» **Directions for this task**:
Could you print each of the records below exactly?

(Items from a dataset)
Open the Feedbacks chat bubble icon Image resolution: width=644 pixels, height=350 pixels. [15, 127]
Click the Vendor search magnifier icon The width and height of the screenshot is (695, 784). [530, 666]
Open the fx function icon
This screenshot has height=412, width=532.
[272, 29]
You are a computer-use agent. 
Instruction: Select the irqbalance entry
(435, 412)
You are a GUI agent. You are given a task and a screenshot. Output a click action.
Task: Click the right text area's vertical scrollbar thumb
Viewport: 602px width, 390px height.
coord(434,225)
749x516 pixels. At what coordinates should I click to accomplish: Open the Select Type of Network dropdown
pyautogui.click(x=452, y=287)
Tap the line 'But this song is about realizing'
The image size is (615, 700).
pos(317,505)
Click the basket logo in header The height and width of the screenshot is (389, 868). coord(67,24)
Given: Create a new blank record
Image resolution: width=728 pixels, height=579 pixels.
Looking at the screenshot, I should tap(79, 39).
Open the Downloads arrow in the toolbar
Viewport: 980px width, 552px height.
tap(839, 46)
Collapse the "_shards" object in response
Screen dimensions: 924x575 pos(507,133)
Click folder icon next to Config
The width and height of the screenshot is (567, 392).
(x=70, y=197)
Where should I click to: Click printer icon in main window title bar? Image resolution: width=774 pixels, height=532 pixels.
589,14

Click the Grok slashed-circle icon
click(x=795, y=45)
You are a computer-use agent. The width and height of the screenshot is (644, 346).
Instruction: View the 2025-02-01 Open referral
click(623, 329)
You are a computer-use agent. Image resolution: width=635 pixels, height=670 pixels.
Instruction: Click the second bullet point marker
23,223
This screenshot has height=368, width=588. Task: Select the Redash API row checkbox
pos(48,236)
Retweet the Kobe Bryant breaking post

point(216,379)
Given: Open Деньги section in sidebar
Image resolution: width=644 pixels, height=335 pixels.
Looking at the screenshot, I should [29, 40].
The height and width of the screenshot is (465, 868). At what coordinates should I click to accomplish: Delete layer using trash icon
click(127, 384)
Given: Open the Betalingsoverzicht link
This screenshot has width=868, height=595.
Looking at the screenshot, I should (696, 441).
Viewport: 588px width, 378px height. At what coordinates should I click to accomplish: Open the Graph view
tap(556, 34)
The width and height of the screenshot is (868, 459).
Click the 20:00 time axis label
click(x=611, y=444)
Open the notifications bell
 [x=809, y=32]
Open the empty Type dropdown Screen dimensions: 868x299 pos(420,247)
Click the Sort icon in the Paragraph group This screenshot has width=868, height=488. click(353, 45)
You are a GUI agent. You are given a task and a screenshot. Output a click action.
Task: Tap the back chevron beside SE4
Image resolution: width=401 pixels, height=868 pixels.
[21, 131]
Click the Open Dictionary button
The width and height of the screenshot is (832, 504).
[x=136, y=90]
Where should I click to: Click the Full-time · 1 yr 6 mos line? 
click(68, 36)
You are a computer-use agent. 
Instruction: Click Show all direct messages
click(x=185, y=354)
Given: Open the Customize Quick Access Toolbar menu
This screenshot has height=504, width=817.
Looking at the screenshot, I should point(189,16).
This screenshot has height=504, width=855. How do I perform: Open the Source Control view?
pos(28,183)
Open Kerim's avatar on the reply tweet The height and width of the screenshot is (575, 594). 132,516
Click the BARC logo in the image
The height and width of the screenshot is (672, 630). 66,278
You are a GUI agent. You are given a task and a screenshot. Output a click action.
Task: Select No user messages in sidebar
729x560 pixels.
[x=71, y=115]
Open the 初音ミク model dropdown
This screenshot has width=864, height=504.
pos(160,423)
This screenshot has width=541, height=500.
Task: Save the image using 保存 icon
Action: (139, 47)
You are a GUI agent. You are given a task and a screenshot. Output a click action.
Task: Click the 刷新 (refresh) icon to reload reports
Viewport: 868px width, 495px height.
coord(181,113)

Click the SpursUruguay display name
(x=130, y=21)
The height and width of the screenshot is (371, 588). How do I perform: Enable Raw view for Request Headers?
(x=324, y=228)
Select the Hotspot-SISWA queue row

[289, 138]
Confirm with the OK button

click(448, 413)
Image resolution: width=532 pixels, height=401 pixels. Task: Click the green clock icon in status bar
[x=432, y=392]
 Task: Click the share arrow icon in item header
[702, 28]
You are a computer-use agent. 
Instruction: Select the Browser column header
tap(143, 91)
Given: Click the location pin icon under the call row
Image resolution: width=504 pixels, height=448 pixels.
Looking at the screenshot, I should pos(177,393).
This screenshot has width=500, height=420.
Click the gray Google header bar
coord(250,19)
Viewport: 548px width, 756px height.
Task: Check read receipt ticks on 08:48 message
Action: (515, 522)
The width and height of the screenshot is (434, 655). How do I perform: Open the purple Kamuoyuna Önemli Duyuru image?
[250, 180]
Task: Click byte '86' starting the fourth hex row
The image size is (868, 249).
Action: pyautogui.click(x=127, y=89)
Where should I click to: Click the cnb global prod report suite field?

» **Written answer**:
Open the Feedbacks chat bubble icon Image resolution: width=644 pixels, height=350 pixels. [15, 127]
Click the Vendor search magnifier icon The width and height of the screenshot is (695, 784). [530, 666]
Open the fx function icon
This screenshot has height=412, width=532.
[272, 29]
You are a computer-use agent. 
Instruction: Select the irqbalance entry
(435, 412)
You are a GUI agent. You are given a task and a screenshot. Output a click action.
Task: Click the right text area's vertical scrollbar thumb
Viewport: 602px width, 390px height.
coord(434,225)
749x516 pixels. At what coordinates should I click to accomplish: Open the Select Type of Network dropdown
pyautogui.click(x=452, y=287)
Tap the line 'But this song is about realizing'
The image size is (615, 700).
pos(317,505)
Click the basket logo in header The height and width of the screenshot is (389, 868). coord(67,24)
Given: Create a new blank record
Image resolution: width=728 pixels, height=579 pixels.
Looking at the screenshot, I should tap(79, 39).
Open the Downloads arrow in the toolbar
Viewport: 980px width, 552px height.
tap(839, 46)
Collapse the "_shards" object in response
Screen dimensions: 924x575 pos(507,133)
Click folder icon next to Config
The width and height of the screenshot is (567, 392).
(x=70, y=197)
Where should I click to: Click printer icon in main window title bar? Image resolution: width=774 pixels, height=532 pixels.
589,14

Click the Grok slashed-circle icon
click(x=795, y=45)
You are a computer-use agent. The width and height of the screenshot is (644, 346).
Instruction: View the 2025-02-01 Open referral
click(623, 329)
You are a computer-use agent. Image resolution: width=635 pixels, height=670 pixels.
Instruction: Click the second bullet point marker
23,223
This screenshot has height=368, width=588. Task: Select the Redash API row checkbox
pos(48,236)
Retweet the Kobe Bryant breaking post

point(216,379)
Given: Open Деньги section in sidebar
Image resolution: width=644 pixels, height=335 pixels.
Looking at the screenshot, I should [29, 40].
The height and width of the screenshot is (465, 868). At what coordinates should I click to accomplish: Delete layer using trash icon
click(127, 384)
Given: Open the Betalingsoverzicht link
This screenshot has width=868, height=595.
Looking at the screenshot, I should (696, 441).
Viewport: 588px width, 378px height. At what coordinates should I click to accomplish: Open the Graph view
tap(556, 34)
The width and height of the screenshot is (868, 459).
Click the 20:00 time axis label
click(x=611, y=444)
Open the notifications bell
 [x=809, y=32]
Open the empty Type dropdown Screen dimensions: 868x299 pos(420,247)
Click the Sort icon in the Paragraph group This screenshot has width=868, height=488. click(353, 45)
You are a GUI agent. You are given a task and a screenshot. Output a click action.
Task: Tap the back chevron beside SE4
Image resolution: width=401 pixels, height=868 pixels.
[21, 131]
Click the Open Dictionary button
The width and height of the screenshot is (832, 504).
[x=136, y=90]
Where should I click to: Click the Full-time · 1 yr 6 mos line? 
click(68, 36)
You are a computer-use agent. 
Instruction: Click Show all direct messages
click(x=185, y=354)
Given: Open the Customize Quick Access Toolbar menu
This screenshot has height=504, width=817.
Looking at the screenshot, I should point(189,16).
This screenshot has height=504, width=855. How do I perform: Open the Source Control view?
pos(28,183)
Open Kerim's avatar on the reply tweet The height and width of the screenshot is (575, 594). 132,516
Click the BARC logo in the image
The height and width of the screenshot is (672, 630). 66,278
You are a GUI agent. You are given a task and a screenshot. Output a click action.
Task: Select No user messages in sidebar
729x560 pixels.
[x=71, y=115]
Open the 初音ミク model dropdown
This screenshot has width=864, height=504.
pos(160,423)
This screenshot has width=541, height=500.
Task: Save the image using 保存 icon
Action: (139, 47)
You are a GUI agent. You are given a task and a screenshot. Output a click action.
Task: Click the 刷新 (refresh) icon to reload reports
Viewport: 868px width, 495px height.
coord(181,113)

Click the SpursUruguay display name
(x=130, y=21)
The height and width of the screenshot is (371, 588). How do I perform: Enable Raw view for Request Headers?
(x=324, y=228)
Select the Hotspot-SISWA queue row

[289, 138]
Confirm with the OK button

click(448, 413)
Image resolution: width=532 pixels, height=401 pixels. Task: Click the green clock icon in status bar
[x=432, y=392]
 Task: Click the share arrow icon in item header
[702, 28]
You are a computer-use agent. 
Instruction: Select the Browser column header
tap(143, 91)
Given: Click the location pin icon under the call row
Image resolution: width=504 pixels, height=448 pixels.
Looking at the screenshot, I should pos(177,393).
This screenshot has width=500, height=420.
Click the gray Google header bar
coord(250,19)
Viewport: 548px width, 756px height.
Task: Check read receipt ticks on 08:48 message
Action: (515, 522)
The width and height of the screenshot is (434, 655). How do I perform: Open the purple Kamuoyuna Önemli Duyuru image?
[250, 180]
Task: Click byte '86' starting the fourth hex row
The image size is (868, 249).
Action: pyautogui.click(x=127, y=89)
Where should I click to: Click the cnb global prod report suite field?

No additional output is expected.